Sistem Pendidikan SMA di Korea Selatan

Sistem Pendidikan SMA di Korea Selatan – Anak-anak berusia antara 6 sampai 15 tahun diwajibkan untuk bersekolah di Korea Selatan. Ada enam tahun sekolah dasar, tiga tahun sekolah menengah pertama dan tiga tahun sekolah menengah atas, baik akademis maupun kejuruan. Korea Selatan menawarkan prasekolah umum setengah hari gratis (disebut taman kanak-kanak) untuk anak usia tiga hingga lima tahun. Ini baru diperkenalkan pada 2012-13. Para orang tua juga dapat menyekolahkan anak mereka ke prasekolah swasta. Partisipasi dalam pendidikan anak usia dini tinggi, dengan angka partisipasi melebihi 90 persen untuk anak usia tiga, empat, dan lima tahun.

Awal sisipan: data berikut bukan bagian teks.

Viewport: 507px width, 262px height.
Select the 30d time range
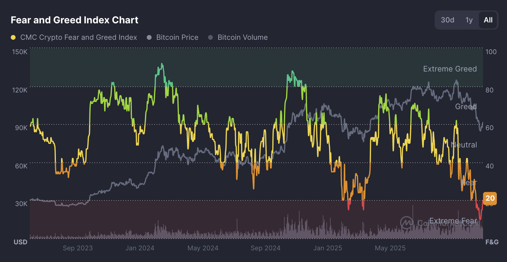click(447, 20)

Sebagian besar siswa menghadiri sekolah dasar setempat. Sejak tahun 1970-an, Korea Selatan telah memberlakukan kebijakan pemerataan, yang bertujuan untuk mengurangi persaingan untuk masuk ke sekolah menengah bergengsi. Siswa di “zona pemerataan” diterima di sekolah melalui undian

. Zona ini mencakup semua sekolah menengah pertama dan sekitar 60 persen sekolah menengah atas. Di wilayah ini, tidak ada ujian masuk untuk sekolah menengah pertama, dan ujian masuk sekolah menengah atas adalah ujian kompetensi minimum daripada ujian kompetitif berbasis sekolah.

Siswa yang memenuhi standar minimum pada ujian diterima di sekolah melalui undian. Beberapa orang tua menganggap reformasi ini sebagai penurunan standar. Satu set sekolah menengah atas alternatif – sekolah khusus dan sekolah otonom – telah berkembang sebagian sebagai tanggapan.

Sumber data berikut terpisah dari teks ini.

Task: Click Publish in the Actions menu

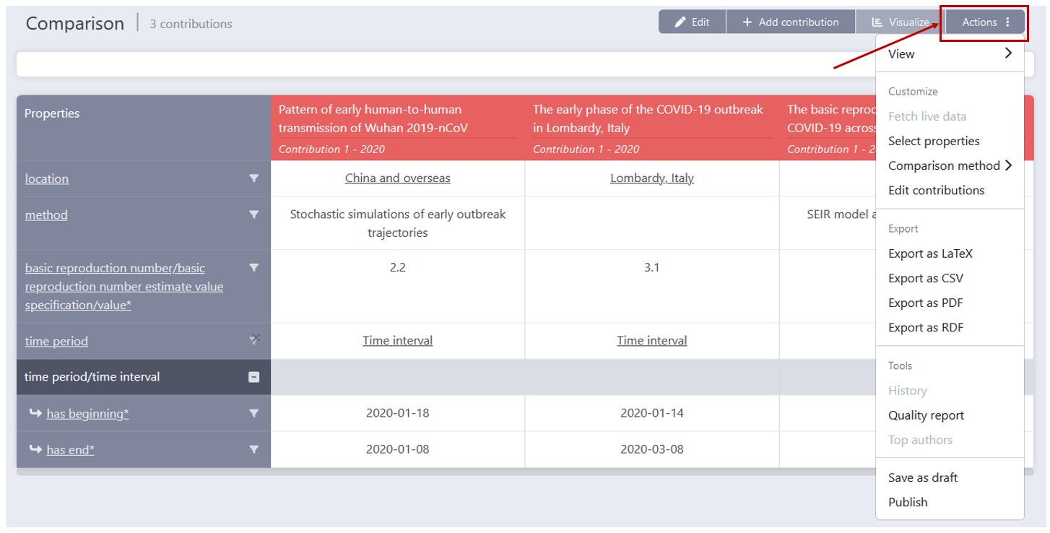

Sekolah khusus fokus pada bidang tertentu, seperti bahasa asing, sains atau seni, dan sekolah otonom mengikuti kurikulum nasional tetapi memiliki fleksibilitas untuk merancang program pengajaran mereka. Kedua jenis sekolah tersebut menetapkan kriteria masuknya sendiri dan umumnya lebih kompetitif dibandingkan sekolah menengah atas lainnya.

Sembilan puluh lima persen siswa menyelesaikan sekolah menengah atas di Korea Selatan. Sekitar 80 persen dari siswa ini bersekolah di sekolah menengah atas, dan sekitar 20 persen bersekolah di sekolah kejuruan.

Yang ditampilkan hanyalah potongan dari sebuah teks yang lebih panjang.